◆ Exercise directions
Format the stretch of the records from the very beginning through the line containing "Looking at the", both ends included, as a numbered list with blank lines left out. Leave the pictures out of your answer.

◆ Records to process
────────────────

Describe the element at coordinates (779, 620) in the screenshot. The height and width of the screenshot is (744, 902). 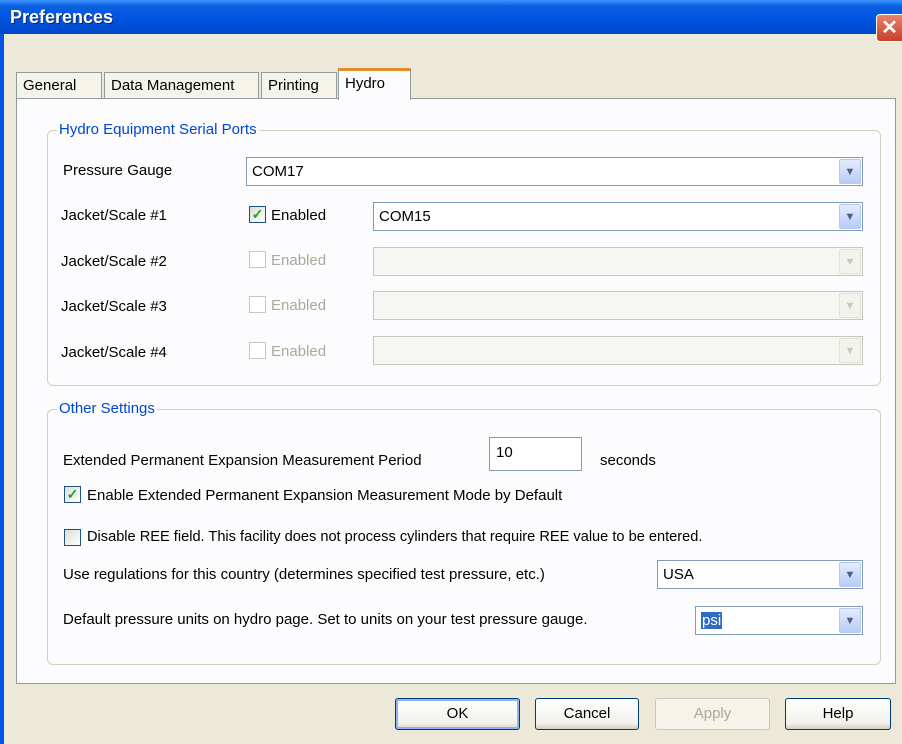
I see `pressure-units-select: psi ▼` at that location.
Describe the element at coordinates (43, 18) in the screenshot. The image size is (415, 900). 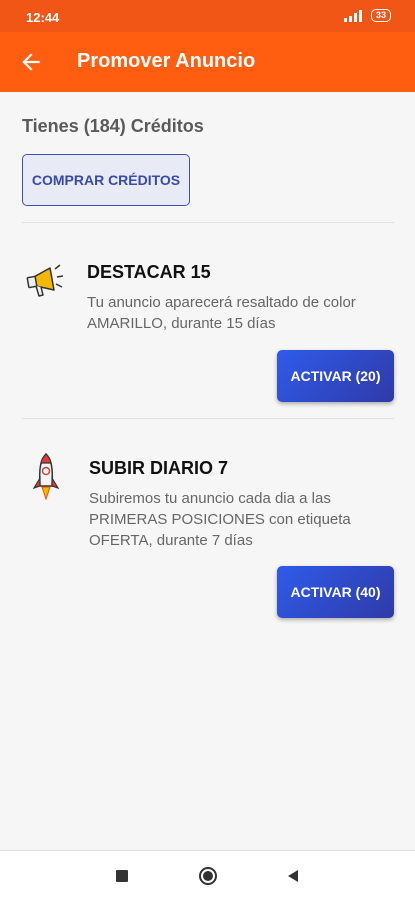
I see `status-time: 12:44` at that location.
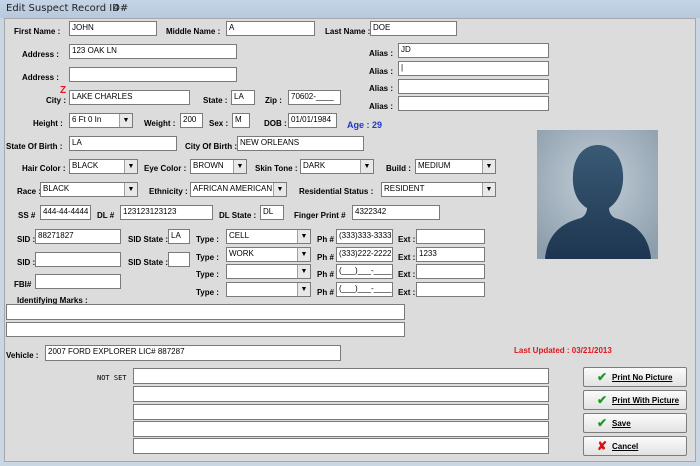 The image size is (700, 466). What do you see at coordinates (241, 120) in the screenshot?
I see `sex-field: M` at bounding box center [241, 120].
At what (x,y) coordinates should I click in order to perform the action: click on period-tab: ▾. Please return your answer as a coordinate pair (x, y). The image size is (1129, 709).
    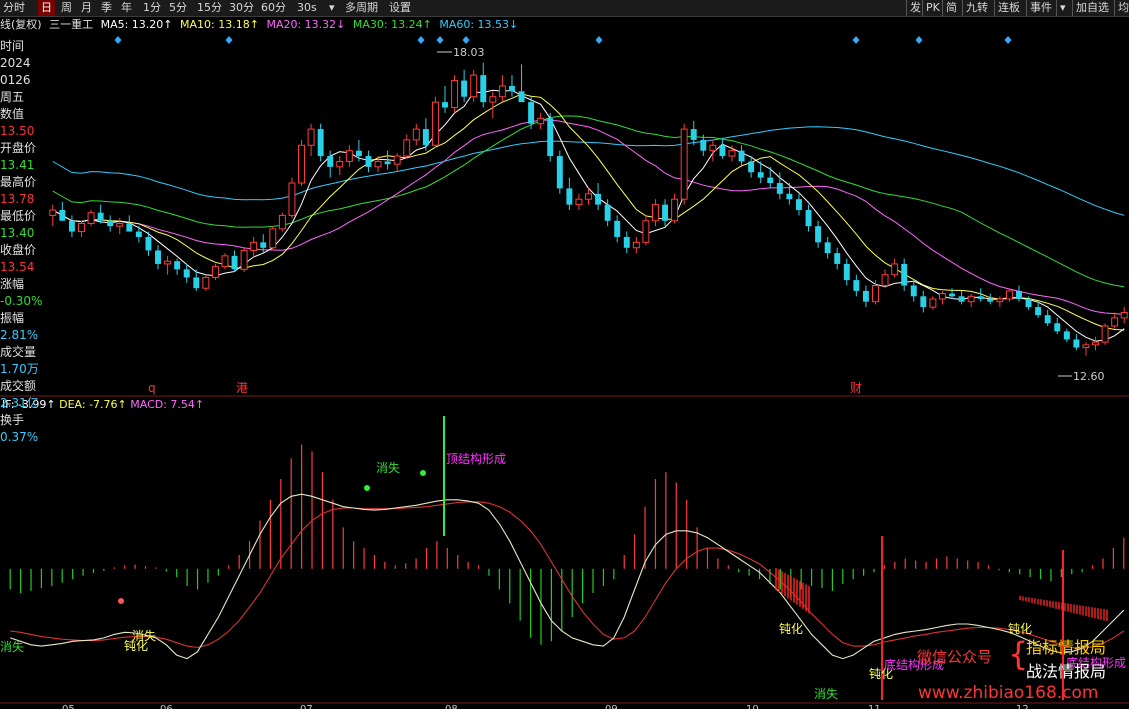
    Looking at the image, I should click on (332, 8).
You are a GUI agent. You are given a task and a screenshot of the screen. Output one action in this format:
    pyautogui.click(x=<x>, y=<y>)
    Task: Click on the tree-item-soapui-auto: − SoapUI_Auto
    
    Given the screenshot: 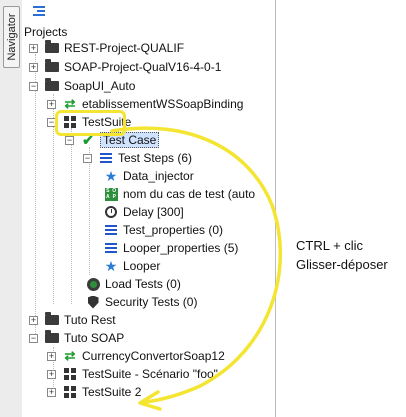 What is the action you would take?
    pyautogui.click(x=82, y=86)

────────────────

◆ Reply
1. Describe the element at coordinates (779, 620) in the screenshot. The height and width of the screenshot is (744, 902). 
2. I see `pressure-units-select: psi ▼` at that location.
3. Describe the element at coordinates (43, 18) in the screenshot. The image size is (415, 900). 
4. I see `status-time: 12:44` at that location.
5.  The image size is (700, 466). What do you see at coordinates (241, 120) in the screenshot?
6. I see `sex-field: M` at bounding box center [241, 120].
7. At what (x,y) coordinates should I click in order to perform the action: click on period-tab: ▾. Please return your answer as a coordinate pair (x, y). The image size is (1129, 709).
8.     Looking at the image, I should click on (332, 8).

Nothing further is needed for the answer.